I won't comment on the other nations, but ours never did "work fine"; while it did make a lot of individuals rich, the nation itself actually lost money. We had so many political, social and economical problems in the last 150-200 yearsm we never managed to properly... manage the colonies...
 
I won't comment on the other nations, but ours never did "work fine"; while it did make a lot of individuals rich, the nation itself actually lost money.
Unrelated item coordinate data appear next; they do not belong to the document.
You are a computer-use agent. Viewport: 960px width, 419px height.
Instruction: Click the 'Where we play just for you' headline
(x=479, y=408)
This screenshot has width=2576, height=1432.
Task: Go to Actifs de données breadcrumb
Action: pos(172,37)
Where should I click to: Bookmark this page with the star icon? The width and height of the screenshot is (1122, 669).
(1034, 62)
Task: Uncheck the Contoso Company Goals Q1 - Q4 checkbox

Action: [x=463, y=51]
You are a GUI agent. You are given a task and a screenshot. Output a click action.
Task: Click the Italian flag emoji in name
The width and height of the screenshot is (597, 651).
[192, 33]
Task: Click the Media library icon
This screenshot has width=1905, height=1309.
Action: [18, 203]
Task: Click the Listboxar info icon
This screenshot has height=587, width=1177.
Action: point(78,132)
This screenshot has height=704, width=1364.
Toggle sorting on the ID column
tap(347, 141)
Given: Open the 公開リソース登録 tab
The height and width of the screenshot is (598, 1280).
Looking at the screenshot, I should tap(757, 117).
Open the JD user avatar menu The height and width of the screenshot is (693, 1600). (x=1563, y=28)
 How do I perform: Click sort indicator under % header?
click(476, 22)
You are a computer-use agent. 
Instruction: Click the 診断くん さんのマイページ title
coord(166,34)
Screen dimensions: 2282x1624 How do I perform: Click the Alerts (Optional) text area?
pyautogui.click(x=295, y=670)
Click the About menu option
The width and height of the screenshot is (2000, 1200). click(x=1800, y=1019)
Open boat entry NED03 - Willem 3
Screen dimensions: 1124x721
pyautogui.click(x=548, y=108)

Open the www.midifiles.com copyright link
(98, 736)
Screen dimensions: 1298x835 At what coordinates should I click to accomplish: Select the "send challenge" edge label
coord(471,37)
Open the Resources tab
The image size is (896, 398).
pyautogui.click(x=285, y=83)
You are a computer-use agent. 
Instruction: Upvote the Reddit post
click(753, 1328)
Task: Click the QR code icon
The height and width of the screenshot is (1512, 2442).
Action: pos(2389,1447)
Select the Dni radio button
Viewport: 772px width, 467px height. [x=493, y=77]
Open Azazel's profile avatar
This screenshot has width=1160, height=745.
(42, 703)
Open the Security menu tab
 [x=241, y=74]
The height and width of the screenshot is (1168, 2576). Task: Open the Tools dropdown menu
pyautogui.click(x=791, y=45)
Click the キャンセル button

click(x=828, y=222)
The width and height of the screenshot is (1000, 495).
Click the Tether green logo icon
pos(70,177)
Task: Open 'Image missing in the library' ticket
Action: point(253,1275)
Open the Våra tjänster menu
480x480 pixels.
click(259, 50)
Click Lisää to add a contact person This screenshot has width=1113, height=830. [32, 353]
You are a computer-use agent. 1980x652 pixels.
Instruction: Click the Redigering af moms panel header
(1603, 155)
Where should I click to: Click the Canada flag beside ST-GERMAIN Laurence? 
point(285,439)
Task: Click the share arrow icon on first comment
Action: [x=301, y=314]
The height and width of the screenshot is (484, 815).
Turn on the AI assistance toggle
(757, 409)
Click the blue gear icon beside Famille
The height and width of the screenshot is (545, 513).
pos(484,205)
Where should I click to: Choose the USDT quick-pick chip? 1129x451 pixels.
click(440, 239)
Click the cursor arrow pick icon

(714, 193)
We had so many political, social and economical problems in the last 150-200 yearsm we never managed to properly... manage the colonies...

Well, the idea is not that the nation gets rich, but the selected few (aristocracy, business elite, ruling clique of Communist party, take your pick) gets rich! :)
 
I would say that the Europeans could just keep the smaller ones, but will not be able to absorb the larger ones. For example, the Netherlands can keep Surinam, but not Indonesia(although they might keeps parts of Indonesia). I think most of the smaller Carribean islands could be kept, just like there are still several Dutch, French and British Carribean islands. Actualy I think most islands could have remained part of the Europen nations, the Pacific islands, the Indian islands, the atlantic islands. Some small continental countries, like Surinam orGuyana, maybe even Belize could be kept. As long as it is too big, I doubt it is possible. So the Netherlands will lose Indonesia, Britain will lose India, France will lose Indo-China. Places like Algeria can only be kept after intrensic ethnic cleansing.